I have a hierarchy of folders that I'd like to delete. Normally I'd use "rm
-r". However, there folders contain at least one file that is locked. I'm
familiar with using chmod to change permissions. However a locked file on a
Mac, as I understand it, is a not a permission thing, but a Mac OS thing.
I've heard that their is an Apple-provided tool to unlock files (e.g. in
terminal). Anyone know what the tool is called? Or any other approach?
Thanks
Ken Williams - 15 Oct 2004 01:30 GMT
On Oct 14, 2004, at 6:02 PM, jtownsen wrote:
> I have a hierarchy of folders that I'd like to delete. Normally I'd
> use "rm -r". However, there folders contain at least one file that is
[quoted text clipped - 5 lines]
> in terminal). Anyone know what the tool is called? Or any other
> approach?
It's /Developer/Tools/SetFile. There's a man page at `man SetFile`.
-Ken
Sherm Pendley - 15 Oct 2004 01:48 GMT
On Oct 14, 2004, at 7:02 PM, jtownsen wrote:
> I've heard that their is an Apple-provided tool to unlock files (e.g.
> in terminal). Anyone know what the tool is called?

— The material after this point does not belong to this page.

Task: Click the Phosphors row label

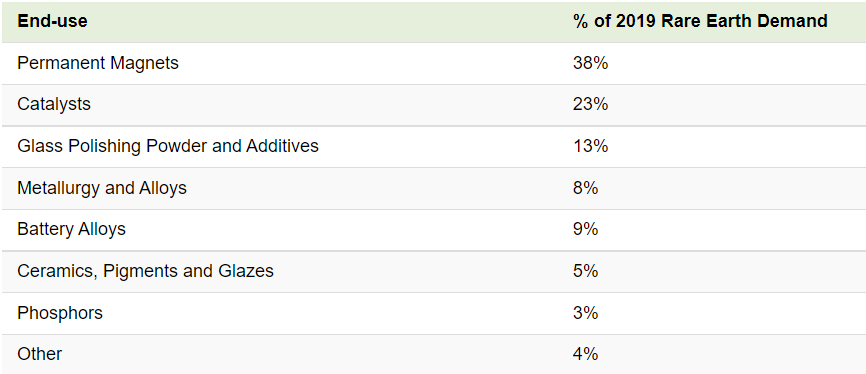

SetFile. Uppercase attributes enable certain options, and lowercase
disables them. Locking is, predictably enough, "L/l". For example, to
unlock foo.txt:
SetFile -al foo.txt
For details, see "man SetFile".
> Or any other approach?
It looks like there's a FSpRstFLock() function in Mac::Files - part of
the Mac::Carbon distribution on CPAN - but I haven't used that.